INTRO (excerpts): American advocates for youth gender medicine have insisted for years that overwhelming evidence favors providing gender dysphoric youth with puberty blockers, hormones and, in the case of biological females, surgery to remove their breasts.

It didn’t matter that the number of kids showing up at gender clinics had soared and that they were more likely to have complex mental health conditions [...] complicating diagnosis. ... the most important professional medical and mental health organizations in the country had been singing a similar tune...

But something confounding has happened in the last few weeks: Cracks have appeared in the supposed wall of consensus.

After expressing concerns about the evidence base in 2024, on Feb. 3, the American Society of Plastic Surgeons became the first major American medical group to publicly question youth gender medicine since its widespread adoption...

[...] The next day, the American Medical Association — which has long approved of such procedures — announced that “in the absence of clear evidence, the A.M.A. agrees with A.S.P.S. that surgical interventions in minors should be generally deferred to adulthood.”

These statements were released days after a woman named Fox Varian became the first person to win a malpractice case after undergoing gender transition care and later regretting it. [...] The jury’s $2 million award will most likely give pause to hospitals and clinics that continue to provide these treatments without substantial guardrails.

The science doesn’t seem so settled after all, and it’s important to understand what happened here.

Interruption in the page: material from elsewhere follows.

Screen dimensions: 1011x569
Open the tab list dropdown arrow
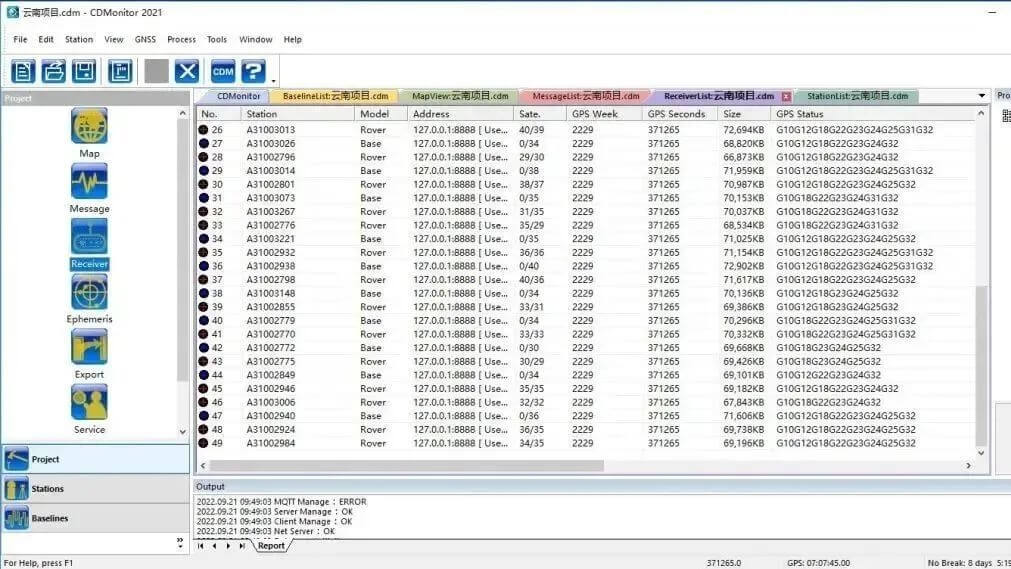coord(981,96)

The approach of left-of-center Americans and our institutions — to assume that when a scientific organization releases a policy statement on a hot-button issue, that the policy statement must be accurate — is a deeply naïve understanding of science, human nature and politics, and how they intersect.

At a time [...] when our own government is pushing scientifically baseless policies on childhood vaccination and climate change — it’s vital that the organizations that represent mainstream science be open, honest and transparent about politically charged issues. If they aren’t, there’s simply no good reason to trust them... (MORE - details)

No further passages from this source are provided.